#### Task requirements:
Rescale everything in the listing from its start down to the line containing "click(104, 39)", writing out all of those lines again, requests included, with the coordinates in each answer multiplied by 1.1 and rounded to whole numbers, halves up. Leave the pictures out of your answer.
━━ Data supplied
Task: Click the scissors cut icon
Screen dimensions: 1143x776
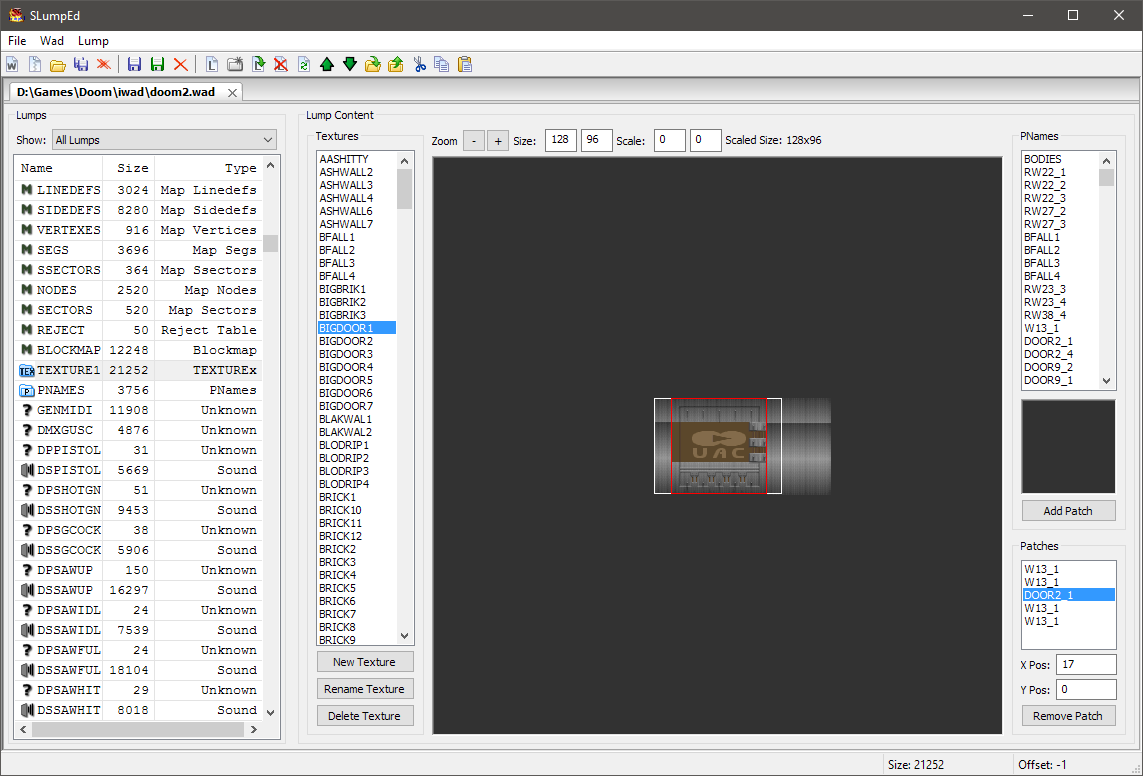Action: coord(419,64)
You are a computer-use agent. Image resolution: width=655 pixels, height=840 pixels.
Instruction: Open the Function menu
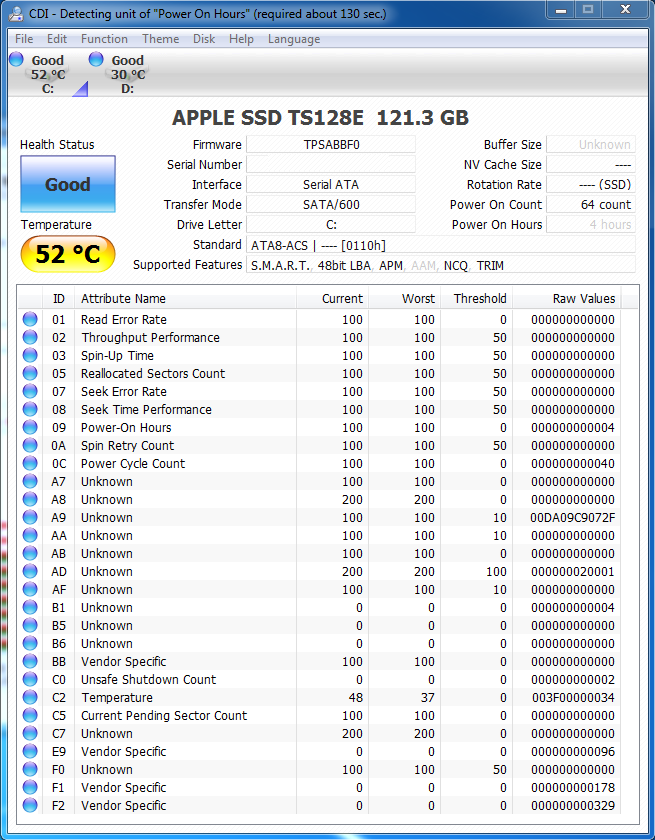click(104, 39)
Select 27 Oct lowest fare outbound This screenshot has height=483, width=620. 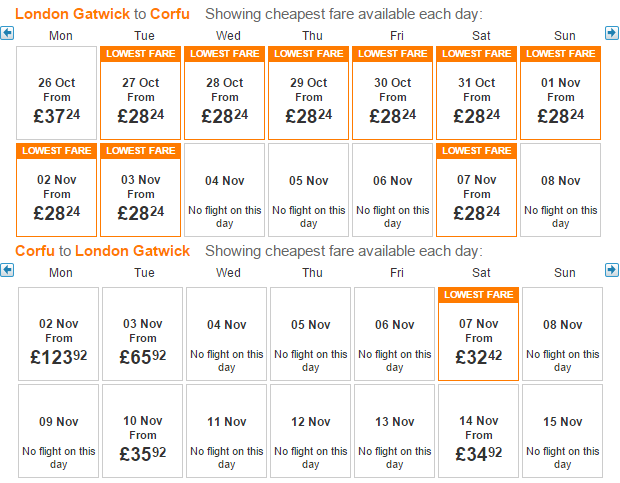[x=140, y=93]
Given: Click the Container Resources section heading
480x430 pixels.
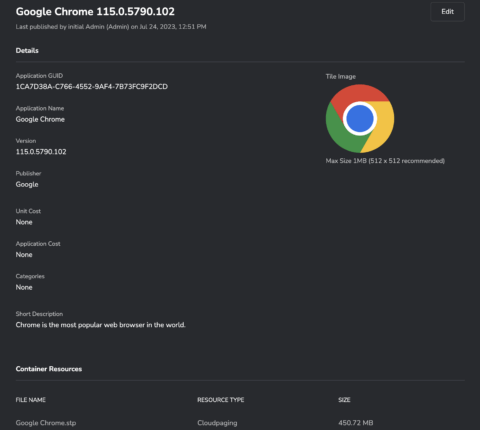Looking at the screenshot, I should click(49, 369).
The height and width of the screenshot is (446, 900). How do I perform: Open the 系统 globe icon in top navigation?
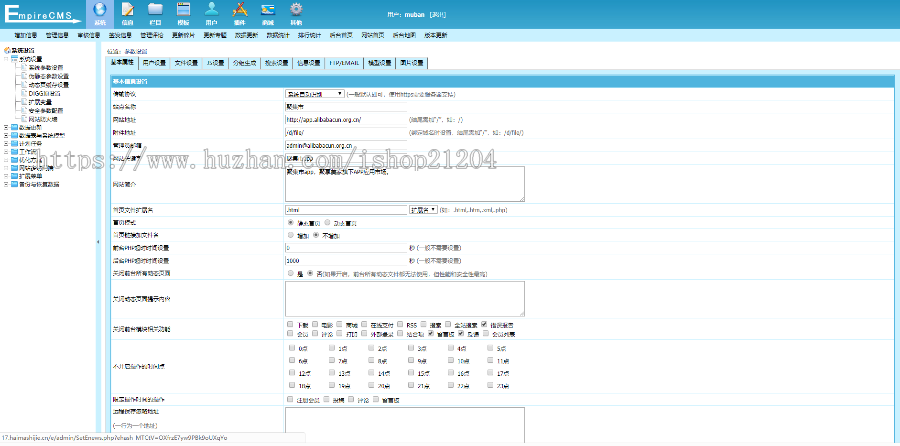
━━━━
#### Final result:
Task: Click the scissors cut icon
Screen dimensions: 1143x776
Action: coord(461,70)
You are a computer-use agent. Image resolution: width=655 pixels, height=840 pixels.
Instruction: Open the Function menu
click(114, 43)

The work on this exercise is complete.